Sunday, 22 February 2015

What do you do with striking workers? Replace them with iPads

Locals kick back against assholes, glassholes and the Silicon One Percent... 

My interview with Andrew Keen for VICE


Sunday, 8 February 2015

Why I need a "bad newsfeed"

What’s Facebook? It’s a massively multiplayer boasting platform; it’s a planet sized town square where people stand around shouting about vaguely interesting bits of their lives; it’s a Borgesian library of carefully-curated selves. It's also the biggest exercise in narcissism in human history. Let's face it, Facebook's an ego-trip. An ego-trip with the gain set to eleven.

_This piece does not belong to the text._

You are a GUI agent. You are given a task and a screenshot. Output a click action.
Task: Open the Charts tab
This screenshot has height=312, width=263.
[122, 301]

And it's also hard work on the soul. The company was accused a while back of a manipulative "emotional contagion" experiment whereby it gave some 600,000 people a downer by showing them negative newsfeeds for a while. Not to play devil's advocate, but I disagree with the almost the whole of humanity on this one. You see, I'm pretty sure I've been the lone subject of a contagion experiment specially adapted towards me, whereby powerful algorithms are trained to clutter my newsfeed with the happiness, triumphs and achievements of everyone I know in an incessant reminder of my miserable failure as a human being. 

“Have you noticed how pretty Victor’s girlfriend is, Dale?” it’ll nudge me. 

“Heard about Rachel’s award from the Arts Council?” it’ll trill innocently.

“Jen’s just been made editor-in-chief of the Independent,” it’ll hum innocuously. “She's younger than you, isn't she?”

That’s on top of the spew of status updates broadcasting the parties, weddings, orgies and awards ceremonies everyone’s just attended, photographed, had sex at, selfied, shared, boasted about, and now wants to spray in my face like a demented sociopath wielding a can of Smug. 

Open Facebook and you plug yourself into a giant, bipolar RSS feed beamed direct from Planet Self Doubt, one where your emotional stability can be instantly shattered by a stray algorithm informing you that your childhood sweetheart has just married, or that your friends are all being promoted, or that the girl who used to borrow your pencil sharpener at school has just been made editor-in-chief of the Independent. It’s an existential crisis taking place in status updates; a self-esteemicide.

And herein lies the biggest irony. 

The “emotional contagion” experiment may have been unethical, but it was a Hell of a lot less depressing than the usual Facebook. As someone who despises humanity, I’m actually extremely keen for everybody else to be unhappy. I like seeing unhappy status updates. They make me happy. They’re a confirmation that my own drizzly, depressive, spaghetti-stained existence isn’t quite as unique as I thought it was, that I’m not the only one whose most meaningful human connection is being frisked in the airport queue, not the only one who contemplates ecological Armageddon with a vague sense that it might not be an entirely bad idea. 

For this reason I propose a reverse Facebook, an anti-social network - with a “Bad Newsfeed” where powerful algorithms are trained to filter out anything except the misery and misfortune of everyone you know. Emotional contagion tweaked for misanthropes. Anybody want to get infected?